Obit City is a labor of love. It's easy to feel nearly overwhelmed by the sheer number of obituaries out there. New ones keep coming in each and every day. For every obit we process, there is a family that is feeling genuine loss. But publishing the obituaries and allowing people to read about the lives of people, real people who made a difference in their families and communities, can also be joyous.
This site began with just a few obits. It seemed like a good idea to share them with others in an online format. Nobody had any way of knowing how successful the site would become, and how many people would find it helpful.
In the spirit of social networking, Obit City is a way to help people make connections via the Internet. Our tagline, "Social Networking for the Dead", is fairly accurate. Of course, whatever networking the deceased may be doing isn't happening on this plane of existence; however, their living loved ones certainly are online seeking further information about them. This is a way for people to get together and share information about the dearly departed. Obit City is not just a website, but an online community.
The obits are typed by one person, who now pretty much has worn-out spots where her fingertips used to be. Try typing that many obits and see how you feel about it. Occasionally, the "we" on this site refers to the imperial "we" of the typist. It is now 3:25 in the morning, and we have been typing obits for hours. But this site wouldn't be what it is without networking. Sometimes, "we" can also mean all of us--you, me, everyone. Obit City is, at this writing, an Arkansas-based company that later relocated to Florida, but its focus is nationwide.

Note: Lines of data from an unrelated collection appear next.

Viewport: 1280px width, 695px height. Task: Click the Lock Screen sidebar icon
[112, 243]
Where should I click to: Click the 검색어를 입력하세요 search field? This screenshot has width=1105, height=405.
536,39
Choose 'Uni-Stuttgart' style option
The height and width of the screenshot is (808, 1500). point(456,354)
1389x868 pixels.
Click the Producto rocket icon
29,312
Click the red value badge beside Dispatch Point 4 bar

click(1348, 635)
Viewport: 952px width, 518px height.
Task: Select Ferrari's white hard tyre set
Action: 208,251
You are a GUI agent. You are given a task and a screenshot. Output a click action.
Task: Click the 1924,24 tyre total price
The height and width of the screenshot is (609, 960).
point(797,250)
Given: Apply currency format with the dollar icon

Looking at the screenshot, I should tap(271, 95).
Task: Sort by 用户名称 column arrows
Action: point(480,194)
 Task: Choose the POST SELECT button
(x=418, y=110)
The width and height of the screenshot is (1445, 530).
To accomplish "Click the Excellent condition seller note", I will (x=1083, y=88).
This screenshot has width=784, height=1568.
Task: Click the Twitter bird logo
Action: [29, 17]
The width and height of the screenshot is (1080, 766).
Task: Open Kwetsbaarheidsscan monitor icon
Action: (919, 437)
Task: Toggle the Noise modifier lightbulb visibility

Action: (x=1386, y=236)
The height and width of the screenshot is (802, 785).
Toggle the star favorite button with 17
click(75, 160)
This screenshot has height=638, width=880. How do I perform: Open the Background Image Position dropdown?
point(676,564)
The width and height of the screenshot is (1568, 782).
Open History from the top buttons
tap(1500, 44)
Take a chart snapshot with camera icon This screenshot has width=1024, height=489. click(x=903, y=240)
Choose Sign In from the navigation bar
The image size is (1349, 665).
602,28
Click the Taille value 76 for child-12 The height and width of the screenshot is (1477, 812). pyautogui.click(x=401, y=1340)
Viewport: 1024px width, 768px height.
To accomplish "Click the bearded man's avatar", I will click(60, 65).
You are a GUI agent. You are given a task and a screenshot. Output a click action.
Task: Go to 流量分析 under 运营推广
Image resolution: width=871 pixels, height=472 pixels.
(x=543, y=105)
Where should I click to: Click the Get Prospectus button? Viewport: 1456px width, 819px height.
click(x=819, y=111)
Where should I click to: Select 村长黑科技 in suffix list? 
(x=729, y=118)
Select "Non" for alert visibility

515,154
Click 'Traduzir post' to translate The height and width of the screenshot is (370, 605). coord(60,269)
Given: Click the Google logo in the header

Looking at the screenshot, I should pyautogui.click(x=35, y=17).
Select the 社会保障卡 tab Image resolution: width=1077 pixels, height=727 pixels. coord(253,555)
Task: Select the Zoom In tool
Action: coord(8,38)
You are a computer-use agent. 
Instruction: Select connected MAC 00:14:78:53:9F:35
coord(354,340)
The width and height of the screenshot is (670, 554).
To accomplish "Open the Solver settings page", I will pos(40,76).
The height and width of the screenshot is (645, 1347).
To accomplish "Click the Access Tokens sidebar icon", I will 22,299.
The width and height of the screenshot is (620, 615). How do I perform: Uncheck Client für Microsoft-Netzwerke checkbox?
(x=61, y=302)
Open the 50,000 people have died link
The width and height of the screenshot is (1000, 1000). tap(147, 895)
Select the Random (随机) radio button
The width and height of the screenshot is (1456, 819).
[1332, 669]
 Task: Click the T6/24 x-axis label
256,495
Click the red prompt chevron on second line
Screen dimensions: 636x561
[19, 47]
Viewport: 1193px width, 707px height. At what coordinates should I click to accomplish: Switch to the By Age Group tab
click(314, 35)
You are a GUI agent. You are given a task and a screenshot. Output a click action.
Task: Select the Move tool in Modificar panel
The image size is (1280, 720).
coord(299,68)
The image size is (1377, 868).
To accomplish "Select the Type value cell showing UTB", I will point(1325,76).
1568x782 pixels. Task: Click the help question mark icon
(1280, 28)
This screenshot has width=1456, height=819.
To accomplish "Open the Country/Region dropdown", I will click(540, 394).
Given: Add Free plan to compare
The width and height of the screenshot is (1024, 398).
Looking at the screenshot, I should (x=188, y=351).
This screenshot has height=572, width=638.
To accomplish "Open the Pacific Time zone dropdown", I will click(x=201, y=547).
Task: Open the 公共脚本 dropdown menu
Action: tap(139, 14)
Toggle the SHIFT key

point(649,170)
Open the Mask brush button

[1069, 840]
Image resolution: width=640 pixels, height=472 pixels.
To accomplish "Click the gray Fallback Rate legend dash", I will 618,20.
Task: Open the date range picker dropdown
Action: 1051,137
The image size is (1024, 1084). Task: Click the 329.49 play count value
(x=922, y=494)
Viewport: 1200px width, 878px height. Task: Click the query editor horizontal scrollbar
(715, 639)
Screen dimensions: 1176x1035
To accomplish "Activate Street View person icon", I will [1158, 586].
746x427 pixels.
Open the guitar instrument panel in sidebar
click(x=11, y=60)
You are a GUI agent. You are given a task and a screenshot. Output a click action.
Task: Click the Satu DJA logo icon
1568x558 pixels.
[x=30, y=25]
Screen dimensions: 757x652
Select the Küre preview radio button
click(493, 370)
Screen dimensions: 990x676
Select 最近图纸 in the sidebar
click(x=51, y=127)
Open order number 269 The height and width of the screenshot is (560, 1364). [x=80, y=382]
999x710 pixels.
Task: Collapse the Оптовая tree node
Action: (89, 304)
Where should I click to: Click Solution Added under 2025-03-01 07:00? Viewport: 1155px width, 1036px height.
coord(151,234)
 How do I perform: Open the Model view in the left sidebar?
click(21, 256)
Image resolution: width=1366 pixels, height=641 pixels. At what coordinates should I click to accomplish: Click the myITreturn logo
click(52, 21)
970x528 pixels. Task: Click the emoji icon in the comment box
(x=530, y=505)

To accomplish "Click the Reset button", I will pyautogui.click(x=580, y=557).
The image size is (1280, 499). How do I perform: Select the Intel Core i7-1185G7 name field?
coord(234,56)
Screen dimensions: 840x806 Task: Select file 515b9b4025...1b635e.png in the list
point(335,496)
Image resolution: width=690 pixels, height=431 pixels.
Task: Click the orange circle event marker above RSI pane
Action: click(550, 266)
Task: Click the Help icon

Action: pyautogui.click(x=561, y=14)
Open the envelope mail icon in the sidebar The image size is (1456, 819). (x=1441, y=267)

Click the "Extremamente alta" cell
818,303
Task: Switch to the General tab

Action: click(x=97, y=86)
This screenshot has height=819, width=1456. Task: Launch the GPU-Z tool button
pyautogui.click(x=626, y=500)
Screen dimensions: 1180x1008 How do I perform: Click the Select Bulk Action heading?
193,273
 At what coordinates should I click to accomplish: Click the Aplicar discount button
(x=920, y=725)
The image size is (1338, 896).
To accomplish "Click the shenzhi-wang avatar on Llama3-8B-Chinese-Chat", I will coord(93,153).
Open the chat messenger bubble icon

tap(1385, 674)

Obit City's living residents are some fairly diverse people. Send us e-mail, and you might hear from Shannon, our resident "death lady". She has collected obits and cemetery data for decades. She cares deeply about the people whose data she's collecting, but that doesn't mean that she's not without a bent sense of humor. This can be a rather freewheeling crew, and we want the site to reflect that light-hearted approach while still retaining a modicum of dignity. We are dealing with death, which can be obviously sad and painful for the survivors. But we also have the blessing of memory. For the ability to remember the good times, we're grateful.